Around 245 to 235 million years ago, it looked quite different. The time was the Early Triassic, and the Earth had revovered after the big mass extinction at the end of the Permian. With many spaces free after the extinction, evolution went into overdrive and started the Mesozoic, the age of reptiles – and the dinosaurs. England was far from the sea, somewhere inside the supercontinent Pangaea, which had just started in earnest to tear apart much further south.

England in the Early Triassic was around 15 degrees north of equator and a more or less a desert, where the wind blew eolian dunes in the sand. Rivers with fish appeared during floods and wetter periods, and reptiles and amphibians lived by their banks. Some of the reptiles, called Rhynchosaurs, became ancestors to mammals – and therefore to us.


Fast forward. More sediments piled onto Ladram Bay through the ages, sea levels rose and fell, ice ages game and went, and faults ocassionally sliced through the Triassic sediments. Finally, the English Channel broke through and started to erode the coastline of south England. Erosion follows zones of weaknesses, in this case the faults, and carved out narrow bays, until remnants of the sandstone stood, left behind as the huge pillars. Locals call them sea stacks, and because the sea erodes them harder at the base, they look like they float on the sea.
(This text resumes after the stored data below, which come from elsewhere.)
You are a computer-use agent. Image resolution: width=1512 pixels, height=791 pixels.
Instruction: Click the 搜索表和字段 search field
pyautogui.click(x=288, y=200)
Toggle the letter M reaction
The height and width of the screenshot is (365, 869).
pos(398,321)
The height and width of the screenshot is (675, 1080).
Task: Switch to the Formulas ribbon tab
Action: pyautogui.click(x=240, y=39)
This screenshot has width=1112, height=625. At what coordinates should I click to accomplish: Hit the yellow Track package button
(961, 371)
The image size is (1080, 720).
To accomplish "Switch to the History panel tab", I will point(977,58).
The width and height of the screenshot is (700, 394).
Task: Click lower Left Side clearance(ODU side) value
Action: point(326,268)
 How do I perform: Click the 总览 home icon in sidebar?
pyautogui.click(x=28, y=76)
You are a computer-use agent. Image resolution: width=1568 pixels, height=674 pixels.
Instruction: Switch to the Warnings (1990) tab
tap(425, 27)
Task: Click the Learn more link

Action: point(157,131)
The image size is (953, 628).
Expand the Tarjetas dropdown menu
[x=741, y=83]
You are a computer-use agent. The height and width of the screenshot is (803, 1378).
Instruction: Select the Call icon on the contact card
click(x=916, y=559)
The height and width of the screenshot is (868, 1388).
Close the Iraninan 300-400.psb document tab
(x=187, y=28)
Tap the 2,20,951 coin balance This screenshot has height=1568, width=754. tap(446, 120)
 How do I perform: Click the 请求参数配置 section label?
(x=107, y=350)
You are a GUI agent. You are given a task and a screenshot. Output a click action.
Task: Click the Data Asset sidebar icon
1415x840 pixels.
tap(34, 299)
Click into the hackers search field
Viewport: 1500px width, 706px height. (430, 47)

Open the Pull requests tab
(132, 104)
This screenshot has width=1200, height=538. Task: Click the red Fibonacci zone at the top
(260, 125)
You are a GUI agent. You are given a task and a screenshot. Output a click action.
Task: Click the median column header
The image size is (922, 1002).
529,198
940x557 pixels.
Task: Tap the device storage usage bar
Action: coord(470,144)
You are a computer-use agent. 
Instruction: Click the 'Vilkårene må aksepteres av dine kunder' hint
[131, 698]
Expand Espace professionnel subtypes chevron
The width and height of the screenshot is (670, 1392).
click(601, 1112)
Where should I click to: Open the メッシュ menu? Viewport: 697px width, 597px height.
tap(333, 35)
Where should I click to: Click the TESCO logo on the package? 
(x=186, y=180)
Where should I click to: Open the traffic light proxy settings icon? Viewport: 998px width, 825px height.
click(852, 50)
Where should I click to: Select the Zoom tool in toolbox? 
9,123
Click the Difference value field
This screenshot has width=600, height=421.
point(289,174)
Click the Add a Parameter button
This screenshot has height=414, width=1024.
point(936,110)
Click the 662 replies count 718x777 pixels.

The red colour comes from tiny amounts of oxidized iron – rust – which form in rocks exposed to air, as these eolian and fluvial – geo-speak for desert and river rocks – were. Now and then fossils of the rhychosaurs, amphibians and fish erode out from the rock, and provide a glimpse of life 245 million years ago. Further East, in Dorset, the Otter sandstone, as this layer is called, is also a reservoir in the Wytch Farm oil field, the largest onshore in the UK.

Check out the mining heritage of Cornwall!

If you take a walk on the beach in Ladram Bay, you will see features from the desert and rivers long time ago. The layers are typically meter-thick, and show prominent cross-bedding, internal thin, dipping beds that build forward. Cross beds form in the wind shadow of dunes in deserts; wind grabs sand grains on the windward side, carries them across the dune, and then they drop on the silent lee side. The cross beds’ dip direction is this also the wind direction back then. Since wind directions and force change, cross beds also change directions, and eat into each other. The same phenomenon also occurs in water, where the cross beds point the direction of the currents or rivers. And, in between, are layers of old soils, from times when the wind carried fine particles from long away, or rivers flooded and left behind lots of mud. Now and then, Rhyncosaurs and other fossils erode out from the cliffs.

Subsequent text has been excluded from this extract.